— Work to be completed —
Rewrite the records from the beginning through the line containing "Looking at the", replacing "GUI agent" with "interface agent" and keeping everything else the same. Omit the pictures from your answer.

— Item position entries —
┏━━
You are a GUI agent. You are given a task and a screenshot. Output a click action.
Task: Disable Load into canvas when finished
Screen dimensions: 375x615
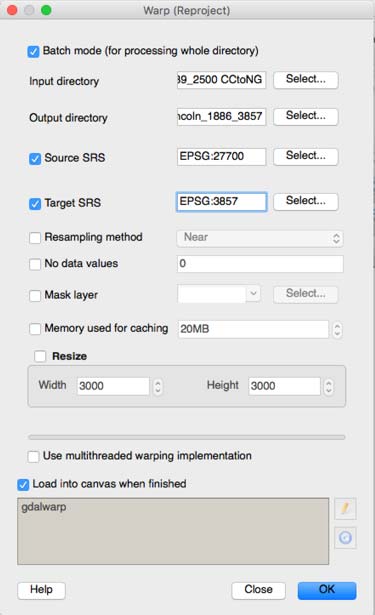click(23, 485)
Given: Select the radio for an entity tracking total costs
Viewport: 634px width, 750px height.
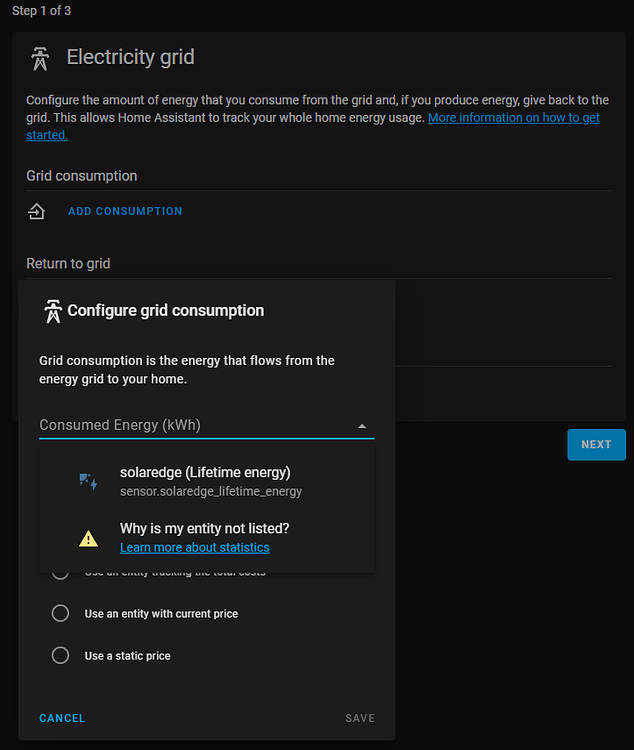Looking at the screenshot, I should tap(60, 572).
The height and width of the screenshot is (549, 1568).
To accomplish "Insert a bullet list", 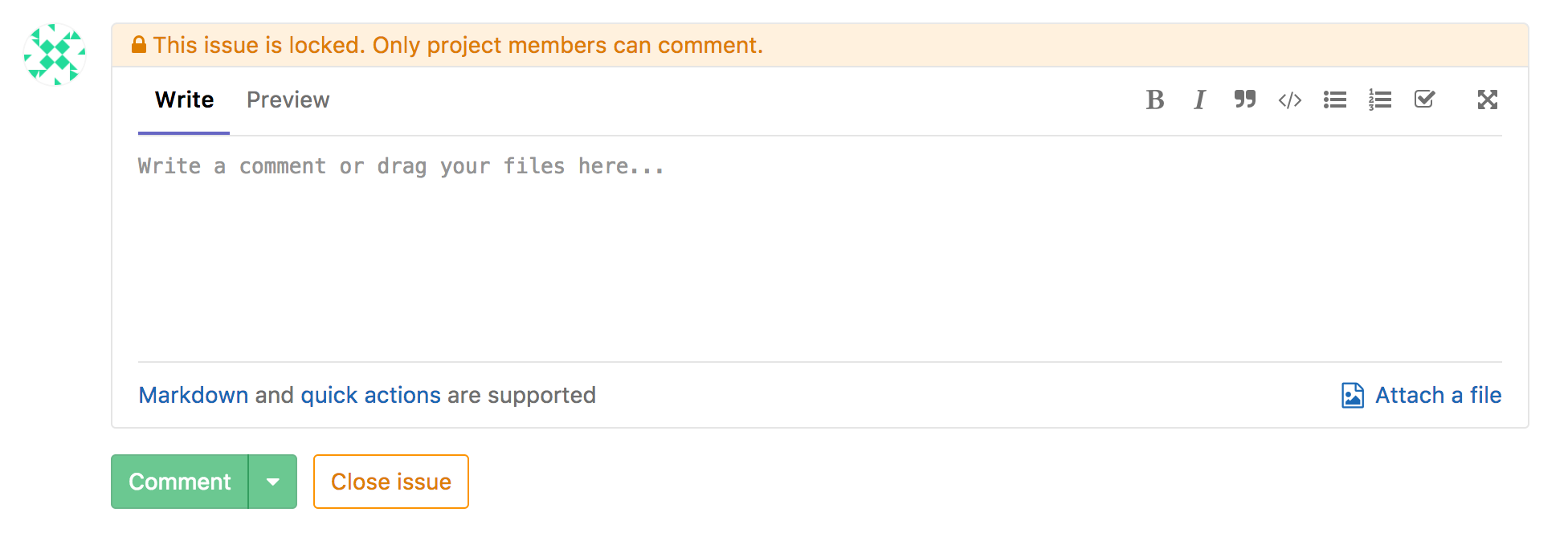I will pos(1334,100).
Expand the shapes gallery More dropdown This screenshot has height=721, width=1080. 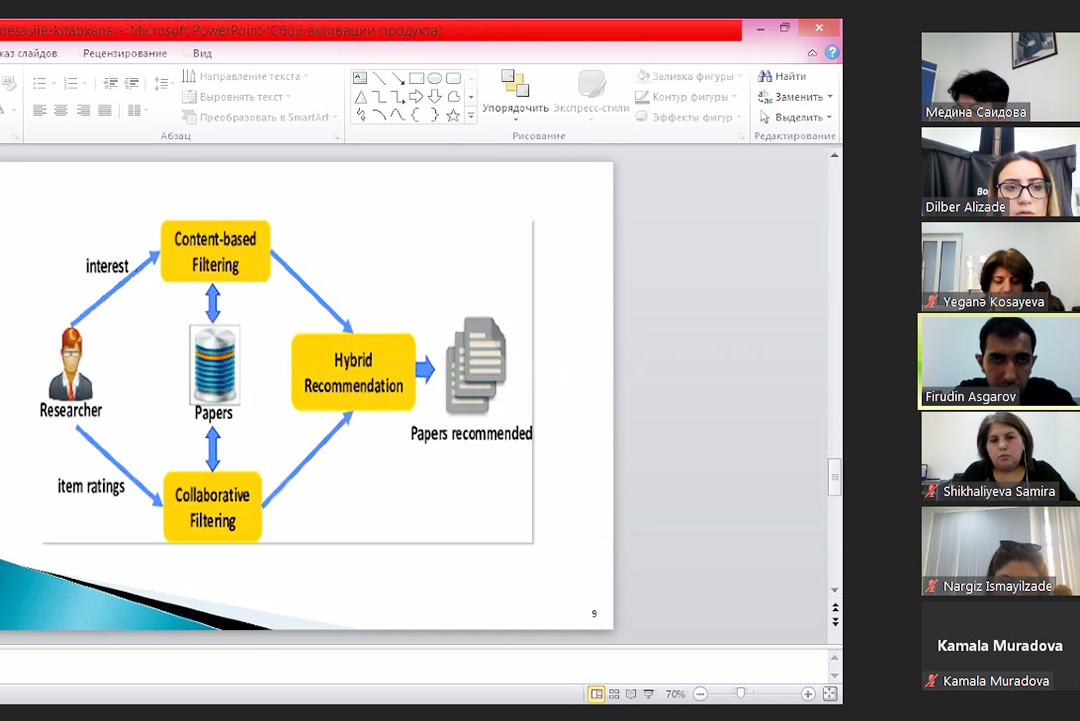click(471, 116)
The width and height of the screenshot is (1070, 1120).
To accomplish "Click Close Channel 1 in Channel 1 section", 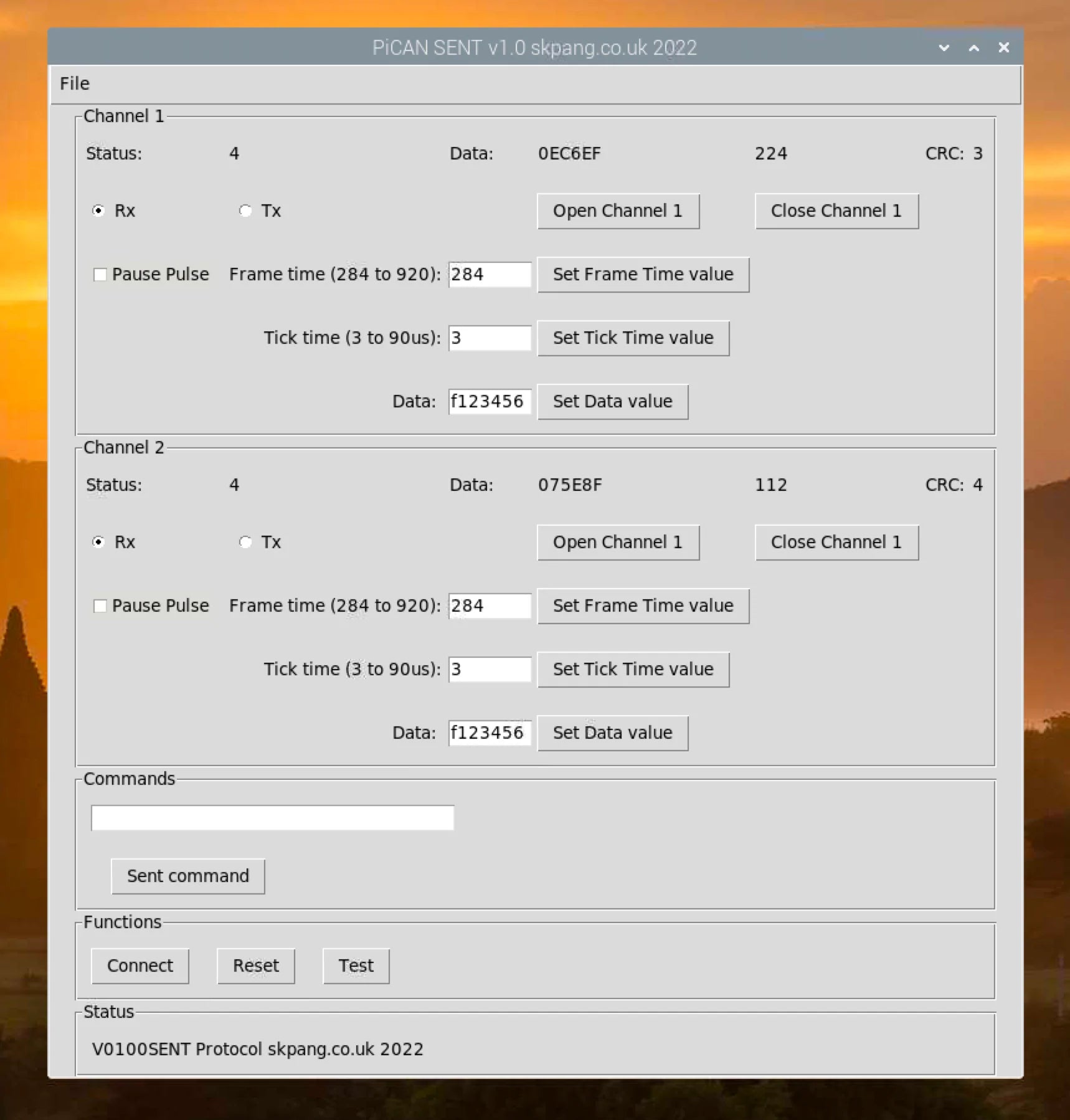I will 836,211.
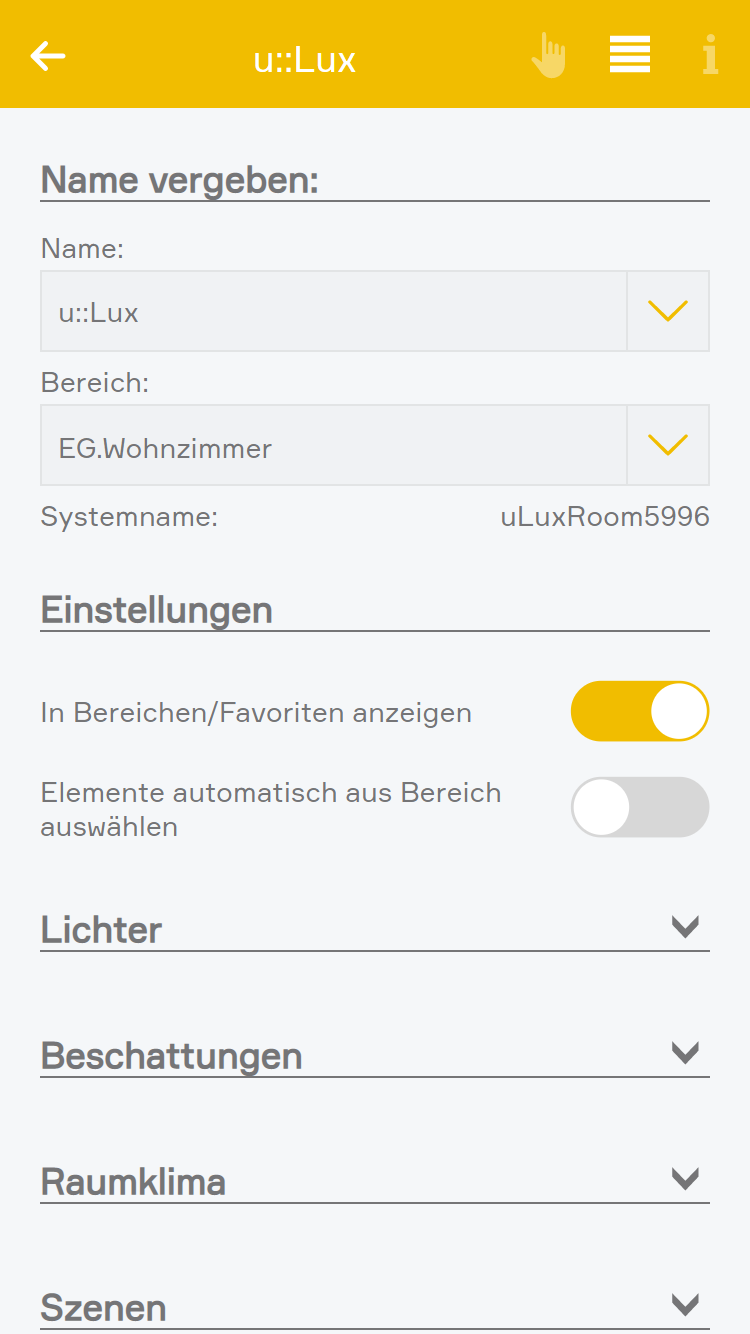This screenshot has width=750, height=1334.
Task: Expand the Szenen section chevron
Action: (685, 1305)
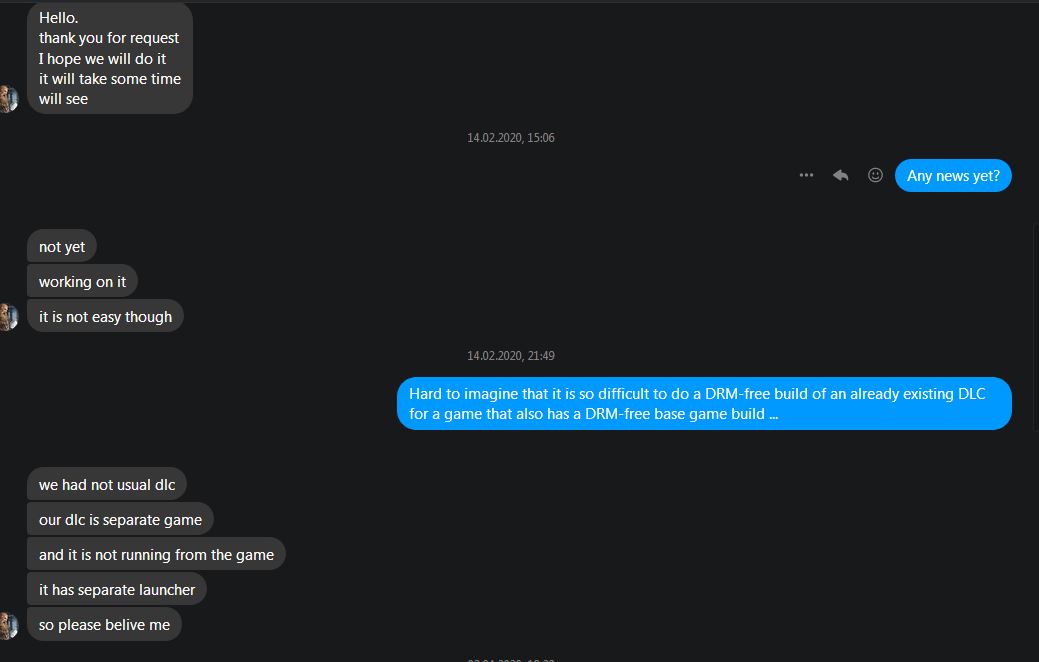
┗━━
— Answer for the task —
You are a interface agent. You are given a task and a screenshot. Output a click action.
Task: Disable Load into canvas when finished
Screen dimensions: 375x615
click(23, 485)
Given: Select the radio for an entity tracking total costs
Viewport: 634px width, 750px height.
Looking at the screenshot, I should tap(60, 572).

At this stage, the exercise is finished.